Hold this idea in your mind and linger on it. You write a story, and the whole world can read it. There is nothing between you and your audience….
Now consider this:
The sheer book-length nature of books combined with the seemingly inexorable reductions in editorial staffs and the number of submissions most editors receive, to say nothing of the welter of non-editorial tasks that most editors have to perform, including holding the hands of intensely self-absorbed and insecure writers, fielding frequently irate calls from agents, attending endless and vapid and ritualistic meetings, having one largely empty ceremonial lunch after another, supplementing publicity efforts, writing or revising flap copy, ditto catalog copy, refereeing jacket-design disputes, and so on — all these conditions taken together make the job of a trade-book acquisitions editor these days fundamentally impossible.

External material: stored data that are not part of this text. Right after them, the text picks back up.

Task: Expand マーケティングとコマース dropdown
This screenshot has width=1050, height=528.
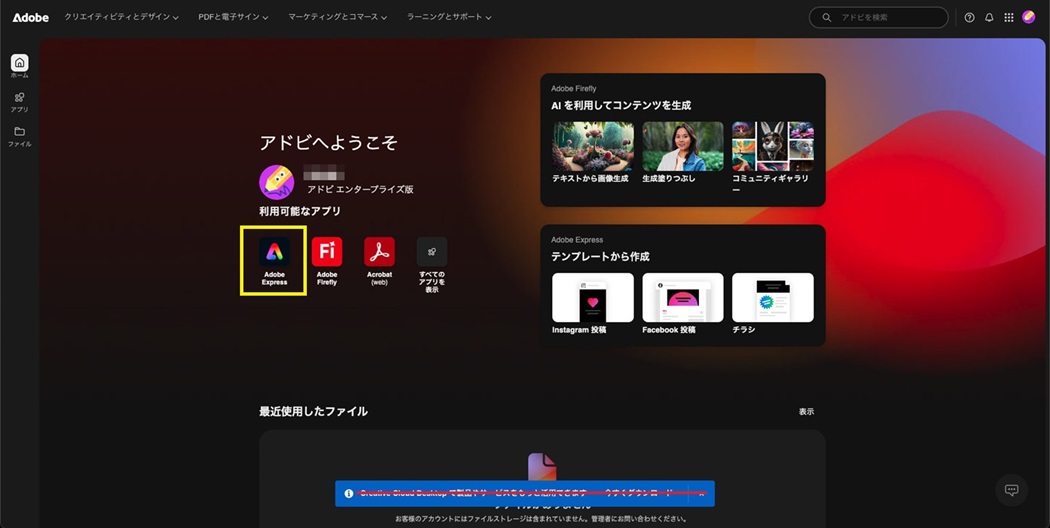Action: pyautogui.click(x=337, y=17)
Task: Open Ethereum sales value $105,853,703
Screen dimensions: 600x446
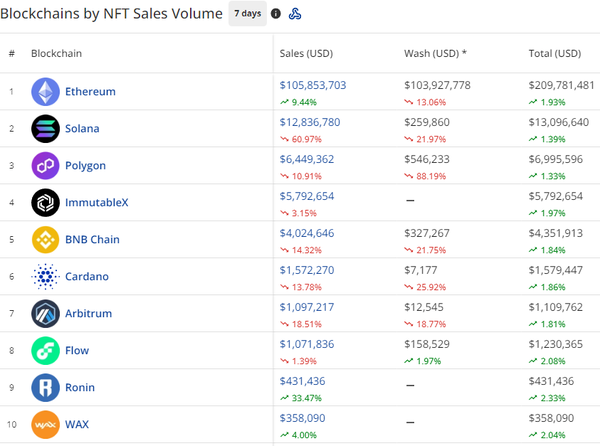Action: pos(313,85)
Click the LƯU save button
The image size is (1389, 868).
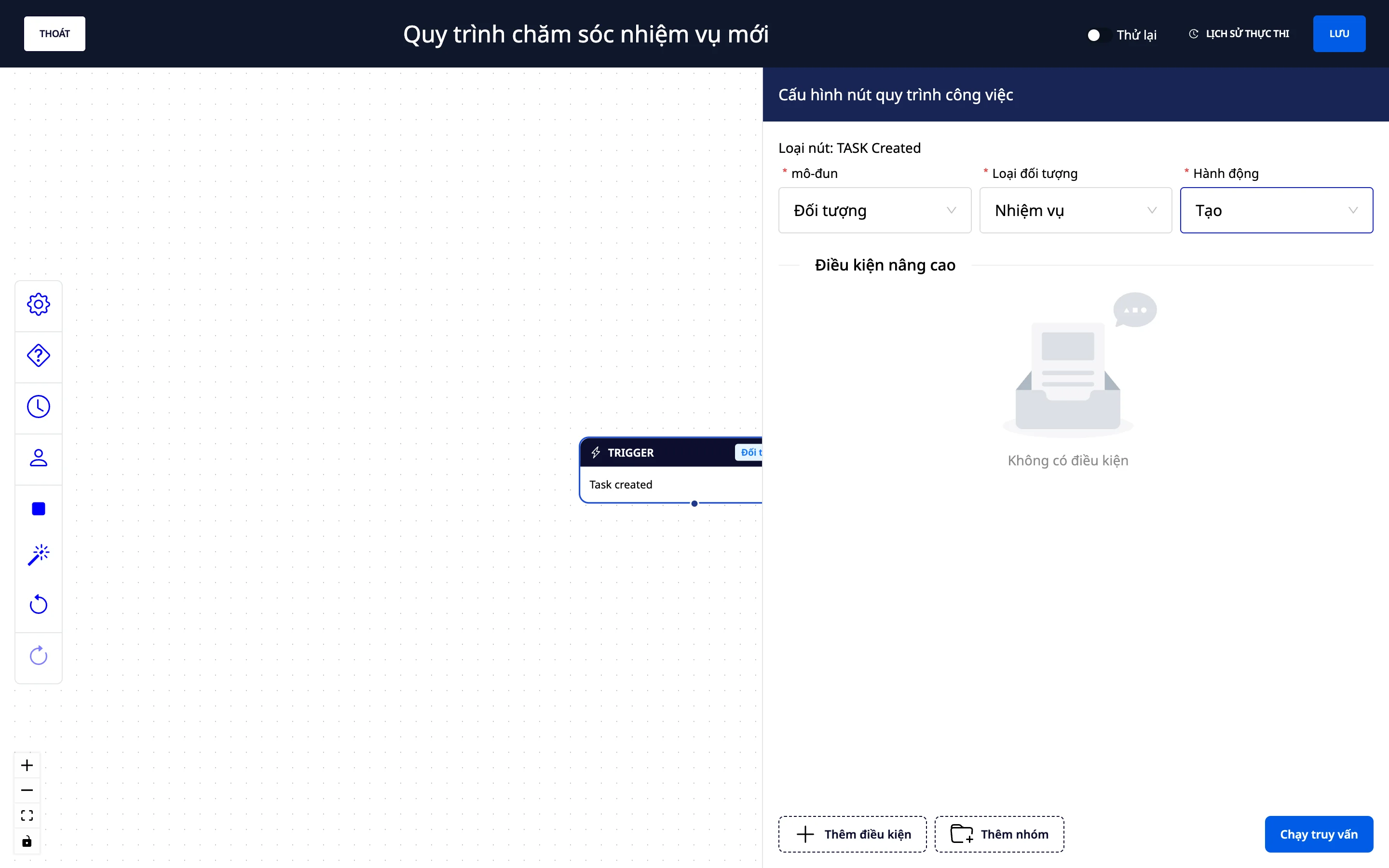(x=1339, y=34)
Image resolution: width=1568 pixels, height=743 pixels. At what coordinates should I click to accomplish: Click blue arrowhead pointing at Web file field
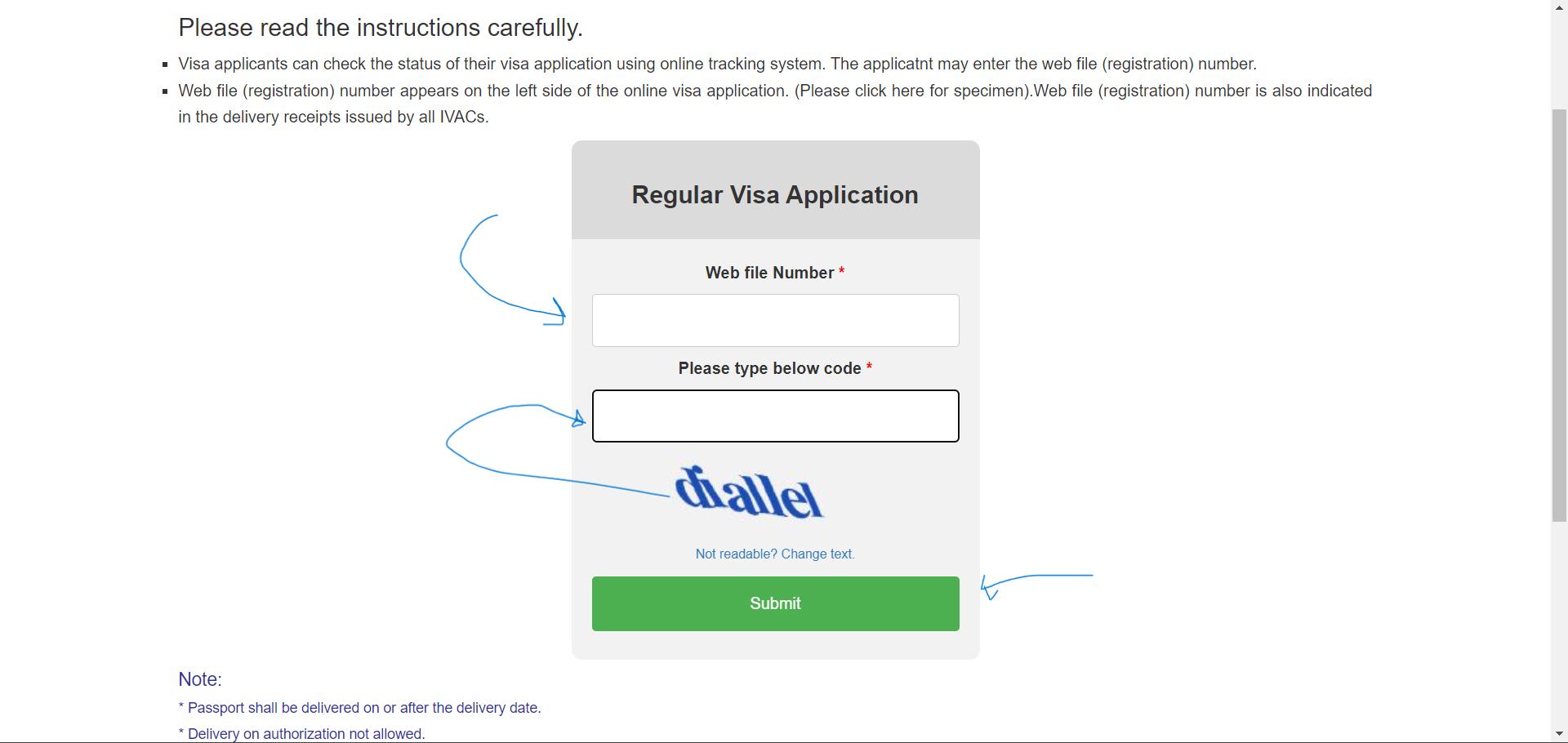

The shrift given to actual close and considered editing almost has to be short and is growing shorter, another very old and evergreen publishing story but truer now than ever before.

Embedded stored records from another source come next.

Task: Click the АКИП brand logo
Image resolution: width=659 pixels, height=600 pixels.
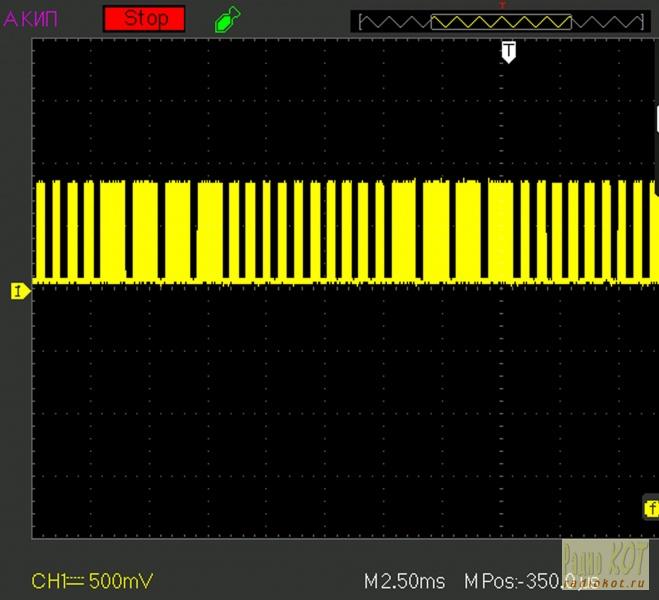Action: [31, 18]
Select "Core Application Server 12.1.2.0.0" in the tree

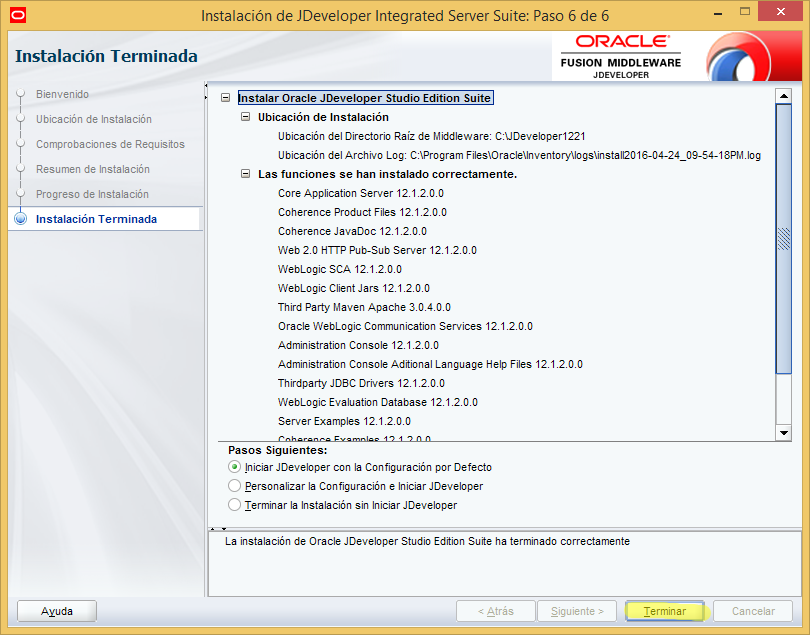[357, 193]
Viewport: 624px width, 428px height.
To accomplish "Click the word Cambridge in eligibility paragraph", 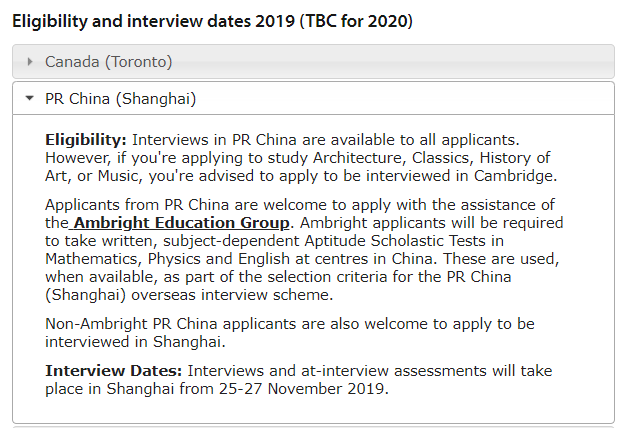I will [x=513, y=176].
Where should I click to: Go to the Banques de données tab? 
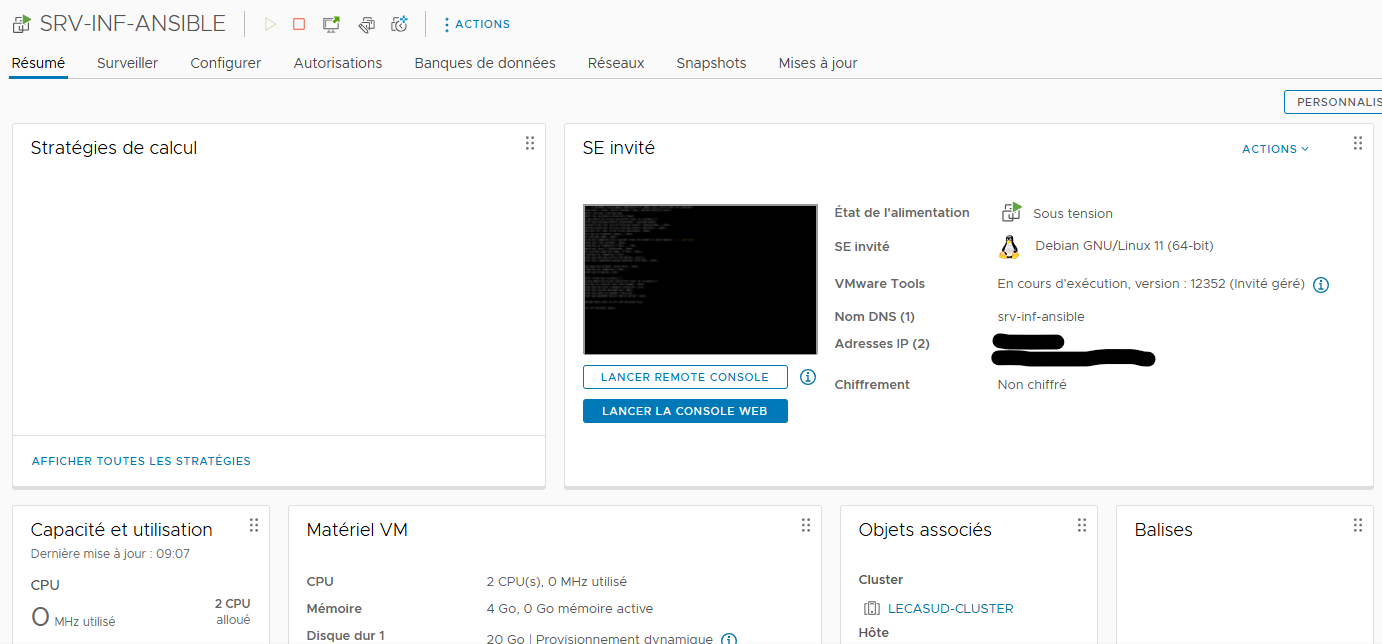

From the point of view of an author considering doing business with a publishing house, this is the kind of behind-the-scenes look at the book industry that has prevented me, for most of my writing life, from ever really trying to break in. Yes, I’ve made a few attempts, but at some point — and fairly quickly — I’ve realized that the game is so heavily weighted against me that I would be better off buying a lottery ticket.
How many variables are there in that one quoted paragraph that could make the difference between the success or failure of something I wrote? Assuming I can minimally carry a literary tune as a storyteller, how many different variables are there that affect success beyond mere writing competence, and how many do I have any control over?
Now consider that this one paragraph comes from a piece ten times as long, all of it detailing difficulties in the modern publishing world, and you can see why I’m so enamored of the idea that I can simply dispense with it. Yes, it may cost me money or sales. Yes, it may keep me from getting a book deal or an advance. Yes, it may mean I live in relative storytelling obscurity for the rest of my life.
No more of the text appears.